SELECT id, customer_id, zip5, zip4 FROM customer_zip

The class definition for the objects to be cached looks like:

public class CustomerZip
        implements ExternalizableLite, PortableObject
    {
    // ----- constructors ----------------------------------------------------

    public CustomerZip()
        {
        }

    public CustomerZip(String sId, String sCustomerId, String sZip5, String sZip4)
        {
        m_sId = sId;
        m_sCustomerId = sCustomerId;
        m_sZip5 = sZip5;
        m_sZip4 = sZip4;
        }

    // ----- accessors/mutators ----------------------------------------------

    /* removed for brevity */

    // ----- ExternalizableLite interface ------------------------------------

    /* removed for brevity */

    // ----- PortableObject interface ----------------------------------------

    /* removed for brevity */

    // ----- data members ----------------------------------------------------

    private String m_sZip5;
    private String m_sZip4;
    private String m_sCustomerId;
    private String m_sId;
    }

The first approach I tried involved pulling back all of the ids from the table, running them through PartitionedService#getKeyOwner and then submitting a task to each member with the set of ids for that member to load.

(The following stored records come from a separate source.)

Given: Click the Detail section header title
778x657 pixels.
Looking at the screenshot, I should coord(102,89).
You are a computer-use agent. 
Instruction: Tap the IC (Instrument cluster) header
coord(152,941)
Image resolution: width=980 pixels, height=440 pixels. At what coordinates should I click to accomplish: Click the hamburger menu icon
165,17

This method leverages Coherence’s data partitioning to distribute the rows among the loading members. This worked fine in my testing with a small number of rows, but when I applied this to the full data set of over 13 million rows, I quickly ran out of memory trying to query and process all of the ids. In addition, querying and processing the ids takes time.

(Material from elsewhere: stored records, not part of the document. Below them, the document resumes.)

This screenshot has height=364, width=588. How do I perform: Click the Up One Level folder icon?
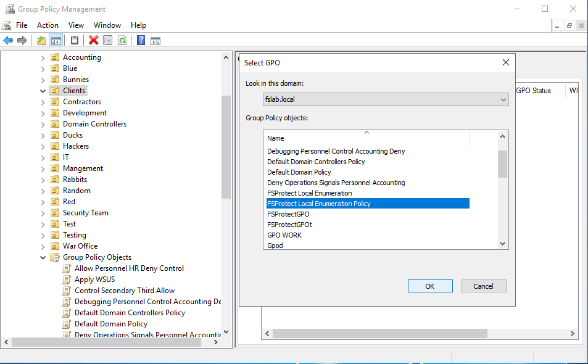coord(41,41)
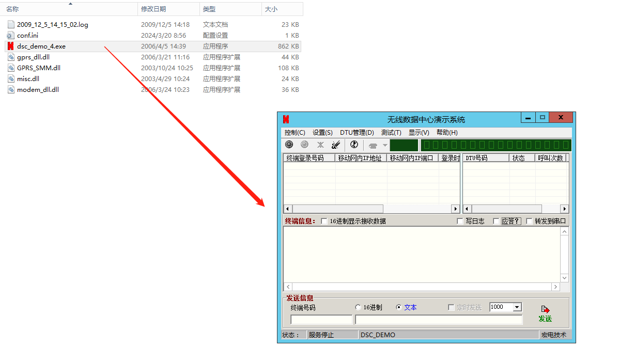Open the 设置(S) menu
619x364 pixels.
pyautogui.click(x=322, y=133)
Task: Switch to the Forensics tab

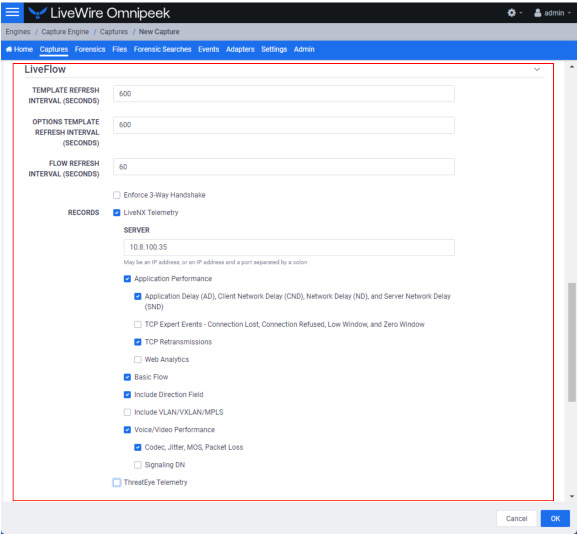Action: click(x=90, y=49)
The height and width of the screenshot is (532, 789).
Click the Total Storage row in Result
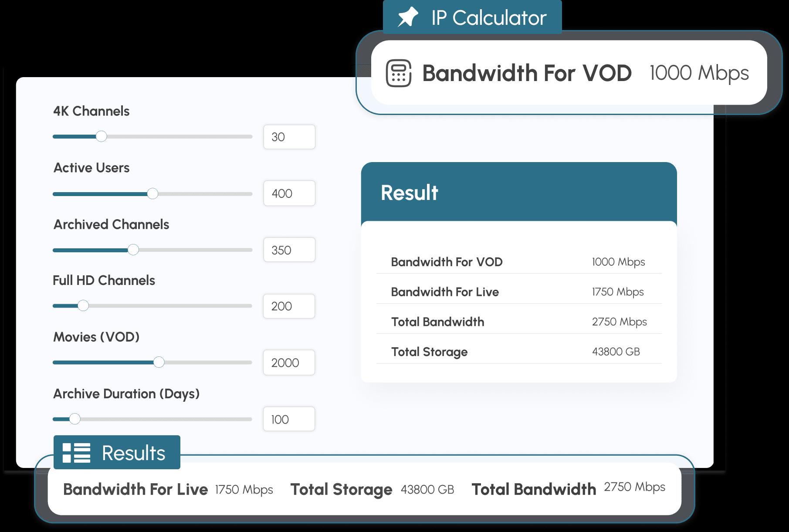[518, 352]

The second, and final, approach I tried involved pulling back only the row count. Dividing the rows up among the loading members was now simply a matter of establishing the first and last rows to load for each member. I can then use the Oracle pseudocolumn ROWNUM to execute the following query on each member:

SELECT * FROM
  (SELECT a.*, ROWNUM r FROM
    (SELECT id, customer_id, zip5, zip4 FROM customer_zip ORDER BY id) a
  WHERE ROWNUM <= ?)
WHERE r >= ?

This query allows each loading member to specify the last and first rows to load and allows the database to filter out all of the rows outside its range. In my testing, I found that range sizes beyond a certain threshold started performing exponentially slower (perhaps a DB tuning issue, but IANADBA ;-) ). You could easily run into this scenario with a large number of rows and a small number of loading members. To handle this situation, I further broke down each member’s range into smaller ranges and had each member execute multiple queries. Processing the results of these queries and performing bulk puts into the cache requires breaking up the results into batches as well. Here’s a look at the code that actually executes the query and inserts the entries into Coherence (to be executed on each loading member). This code is actually part of a CacheLoader implementation that is used for read-through as well. Having the read-through and pre-load logic co-located allows me to share database properties (connection information, SQL statements, etc…).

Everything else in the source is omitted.